The Mystery of the Great Pyramid, Volume 2: The Chamber of Horus (Le Mystère de la Grande Pyramide, Tome 2) by the Belgian artist Edgar P. Jacobs was the fifth comic book in the Blake and Mortimer series, first published in Tintin magazine. It first appeared in book format in 1955, then was reprinted in a single-volume edition with Part 1 in 2011 (ISBN 9782870971697).

==Synopsis==
Captain Blake having been assassinated at Athens Airport, Olrik seems to have won the first round. A furious Mortimer swears that he'll never stop trying to avenge his friend. He goes on the hunt, but information is scarce. Sheik Abdel Razek, an old man with mysterious powers, protects him against Doctor Grossgrabenstein's foreman. The doctor is a devoted Egyptologist who has undertaken excavations not far from the Great Pyramid. Strange happenings occur and Mortimer may sometimes feel like he's losing his way in this investigation that will lead him into the darkest depths of the Great Pyramid.

==Plot==
At the beginning of Volume 2, Mortimer understands Großgrabenstein is in danger and goes one evening to his villa. He discovers Olrik and Großgrabenstein are one and the same person before being captured and taken to the basement of the villa alongside Nasir, who has been kidnapped. That's when Kamal and his men launch an assault on the villa. Olrik, in the guise of Großgrabenstein abandons his men while Mortimer and Nasir are saved from execution by Blake, dressed as Egyptian worker. Indeed, feeling followed, he had donned a bulletproof vest and pretended to be killed in order to continue its investigation incognito in Cairo. After these explanations, the villa is taken by the police: Mustapha, one of the men of Olrik, is killed and Jack is wounded and captured by Razul and Sharkey. One then finds the real Großgrabenstein sequestered for several days in his sarcophagus and everyone is taken to the police. Everyone except Blake and Mortimer who decided to go to the site where the German Egyptologist was digging. Following Olrik, they find the road which was built for his men who infiltrated the site and eventually succeed, after many adventures, in finding the House of Horus.

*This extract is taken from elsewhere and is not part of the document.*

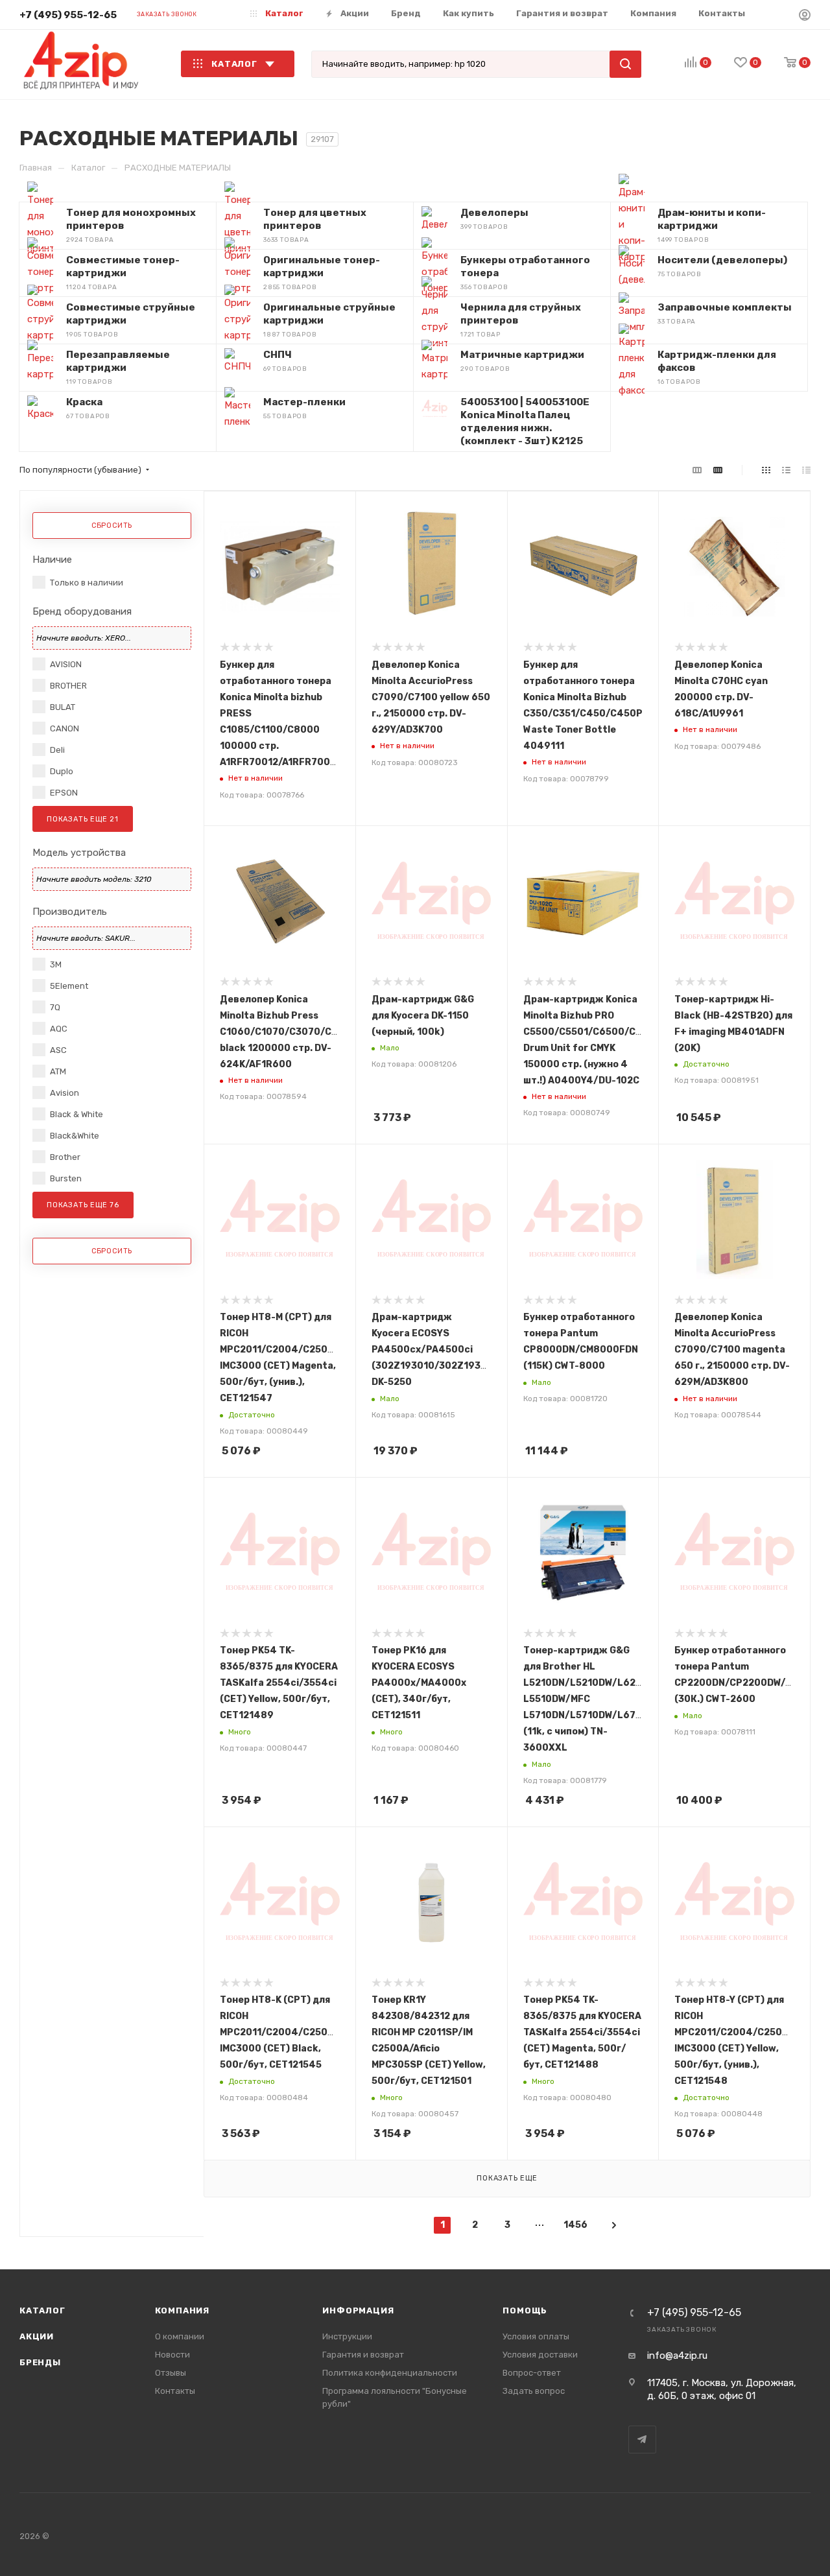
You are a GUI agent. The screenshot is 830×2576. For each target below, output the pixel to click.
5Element (69, 986)
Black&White (74, 1135)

Meanwhile, Nasir, worried for his masters, goes to Sheikh Abdel Razek who travels from his home by a secret passage to the chamber of Horus. After destroying the spirit Olrik by his magical powers, he explains everything to them: the return of the cult of Amun came after Akhenaten's death (which established the monotheistic worship of Aten) the faithful cult that were Mérira and Paatenemheb decided to take the mummy of Akhenaten, his treasure and that of Aten, who were in danger, to safety. One night, in secret, they carried everything in the room and Paatenemheb was appointed as Initiated and responsible for maintaining secrecy until the return of this cult. A worthy descendant of that Paatenemheb, Razek saved the treasure from Olrik and erases some of the memories of Blake and Mortimer. The two friends, coming out of the Great Pyramid, then celebrate their victory against traffickers in antiquities. They believe first of all not having found the Horus room but only had an extraordinary dream, until Mortimer sees a ring on his finger as he told the sheik before partial memory loss. After a last look at the Great Pyramid of Cheops, on which stands Abdel Razek, the two heroes leave the Giza Plateau under the gaze of the sheikh. In the distance, Olrik become insane and wanders off into the desert.

==Translations==
===English===
The Mystery of the Great Pyramid, Vol. 2 was first published in English by Les Editions Blake and Mortimer in 1987.(ISBN 9782870971697) Comcat Comics planned to publish a translation in 1990 called Secret of the Great Pyramid, Vol 2, but the company went bankrupt before it could come out. Cinebook Ltd published a translation in January 2008 (ISBN 9781905460380).